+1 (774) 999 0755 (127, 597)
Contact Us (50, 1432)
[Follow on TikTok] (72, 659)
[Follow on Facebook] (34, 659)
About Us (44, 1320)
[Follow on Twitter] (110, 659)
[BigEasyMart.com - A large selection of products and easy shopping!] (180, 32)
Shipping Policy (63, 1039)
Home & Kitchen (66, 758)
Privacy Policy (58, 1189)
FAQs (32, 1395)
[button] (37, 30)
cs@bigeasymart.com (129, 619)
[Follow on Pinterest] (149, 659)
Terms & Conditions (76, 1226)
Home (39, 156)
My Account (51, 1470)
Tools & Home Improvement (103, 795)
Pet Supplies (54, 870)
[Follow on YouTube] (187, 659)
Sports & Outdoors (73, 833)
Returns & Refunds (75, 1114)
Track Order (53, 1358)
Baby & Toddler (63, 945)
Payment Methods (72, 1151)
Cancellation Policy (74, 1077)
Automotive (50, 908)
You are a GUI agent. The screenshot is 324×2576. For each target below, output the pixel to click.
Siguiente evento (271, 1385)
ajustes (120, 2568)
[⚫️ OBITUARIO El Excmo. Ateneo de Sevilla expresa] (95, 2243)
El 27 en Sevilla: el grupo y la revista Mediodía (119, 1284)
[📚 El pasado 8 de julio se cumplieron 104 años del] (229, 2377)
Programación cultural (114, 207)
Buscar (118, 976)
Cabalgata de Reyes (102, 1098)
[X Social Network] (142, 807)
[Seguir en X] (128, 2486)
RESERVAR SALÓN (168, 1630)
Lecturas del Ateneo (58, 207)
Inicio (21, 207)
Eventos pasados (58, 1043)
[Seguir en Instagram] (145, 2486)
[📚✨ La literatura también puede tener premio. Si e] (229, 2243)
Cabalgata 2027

##########

### What needs to be done
Please return every entry exactly as it appears.

### Completed exercise
+1 (774) 999 0755 (127, 597)
Contact Us (50, 1432)
[Follow on TikTok] (72, 659)
[Follow on Facebook] (34, 659)
About Us (44, 1320)
[Follow on Twitter] (110, 659)
[BigEasyMart.com - A large selection of products and easy shopping!] (180, 32)
Shipping Policy (63, 1039)
Home & Kitchen (66, 758)
Privacy Policy (58, 1189)
FAQs (32, 1395)
[button] (37, 30)
cs@bigeasymart.com (129, 619)
[Follow on Pinterest] (149, 659)
Terms & Conditions (76, 1226)
Home (39, 156)
My Account (51, 1470)
Tools & Home Improvement (103, 795)
Pet Supplies (54, 870)
[Follow on YouTube] (187, 659)
Sports & Outdoors (73, 833)
Returns & Refunds (75, 1114)
Track Order (53, 1358)
Baby & Toddler (63, 945)
Payment Methods (72, 1151)
Cancellation Policy (74, 1077)
Automotive (50, 908)
You are a GUI agent. The screenshot is 324×2576. For each target below, output the pixel to click.
Siguiente evento (271, 1385)
ajustes (120, 2568)
[⚫️ OBITUARIO El Excmo. Ateneo de Sevilla expresa] (95, 2243)
El 27 en Sevilla: el grupo y la revista Mediodía (119, 1284)
[📚 El pasado 8 de julio se cumplieron 104 años del] (229, 2377)
Programación cultural (114, 207)
Buscar (118, 976)
Cabalgata de Reyes (102, 1098)
[X Social Network] (142, 807)
[Seguir en X] (128, 2486)
RESERVAR SALÓN (168, 1630)
Lecturas del Ateneo (58, 207)
Inicio (21, 207)
Eventos pasados (58, 1043)
[Seguir en Instagram] (145, 2486)
[📚✨ La literatura también puede tener premio. Si e] (229, 2243)
Cabalgata 2027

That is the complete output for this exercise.